# ACTIVITY
Carry on the commentary on Macron's reform project in France, starting right after its final sentence.

# TEXT SEGMENT
=== Section Start ===
The ‘Macron Project’, which, as Simon Kuper recently observed, seems to consist in turning one of Europe’s oldest nations in record time into a kind of ‘Scandinavia with sunshine and vineyards’, is an immeasurable civilizational stress test. In fact, it is astonishing that so many French citizens are indeed willing to complete this kind of demanding ‘homework’.
The open question is: for how long?
The final result of the experiment will depend on their stamina and their level of frustration tolerance. For the time being, the President, whose working capacity, tempo, and rhetoric brilliance in the face of adversity is even respected by the sceptics, seems to keep them on board. Yet, there are good reasons why his nordic-liberal revolution may still fail.
First, as outlined above, the flexibilisation of the labour market, the changes in the educational system, the modernisation of the public service, the transformation of fiscal policy, and the dismantling of corporatist privileges, are more than just reforms. They touch the cultural underpinnings of French society. But where fundamental concepts of honour and dignity are anchored, a violently bent twig – to borrow Isaiah Berlin’s famous metaphor – may spring back and lash out even more violently at the forces that bent it in the first place.
=== Section End ===
Screenshot grounding data
=== Section Start ===
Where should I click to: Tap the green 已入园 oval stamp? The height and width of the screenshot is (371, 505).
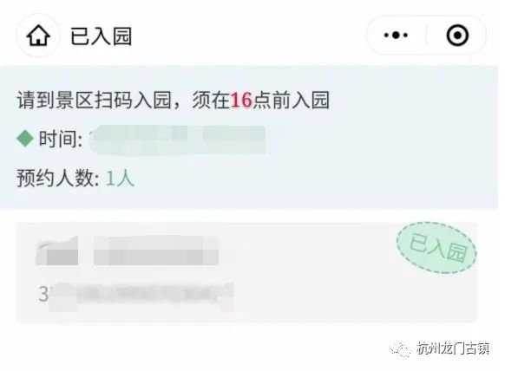coord(436,247)
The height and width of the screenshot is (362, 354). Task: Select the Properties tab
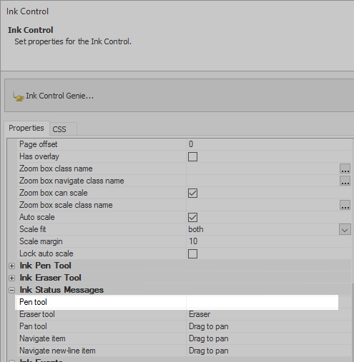coord(26,128)
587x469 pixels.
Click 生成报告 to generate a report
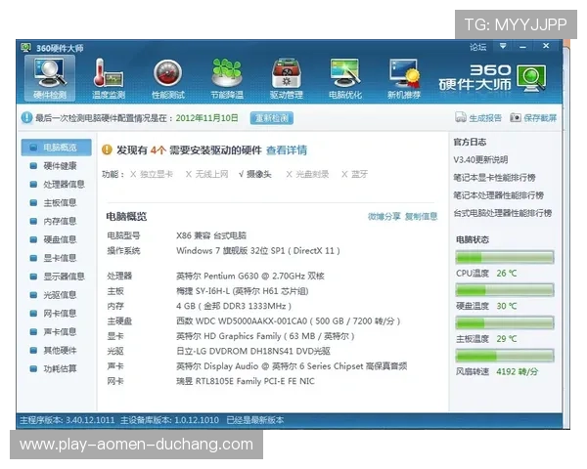[478, 118]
=== Section End ===
# WRITTEN REPLY
Secondly, Emmanuel Macron is finding himself, slowly but surely, entangled in the defaults and ambiguities of the political system of the Fifth Republic, which he so masterly used to his own purposes during the election campaign. The first-past-the-post system in two rounds provides incredible freedom of design, but it is a treacherous distorting mirror about the real balance of power in society. At the same time, the sheer extent of the power in the hands of the President, and the expectations that come with it, virtually force the Head of State to govern above the heads of a weak parliament, which in turn inevitably leads to the shifting of power struggles to the streets (or rails, for that matter). And the typically French technocratic centralism, cultivated and consolidated over centuries, which Macron’s vertical government embodies, is losing legitimacy by the minute in an age of increasingly horizontal and digital networks.
The so-called ‘pedagogical’ initiative launched by the President over recent weeks – with two long TV interviews on channels watched by ‘target groups’ plus a public debate and even a longer discussion with angry citizens in the street, reveals that he is aware of the dangers. Will his explanations and persuasions be sufficient to calm down the uncertainty triggered by the destabilisation of deep-rooted core values?
France in spring 2018 – the experiment enters its next stage.
This post was initially published in German
by the Berlin-based think-tank Zentrum Liberale Moderne.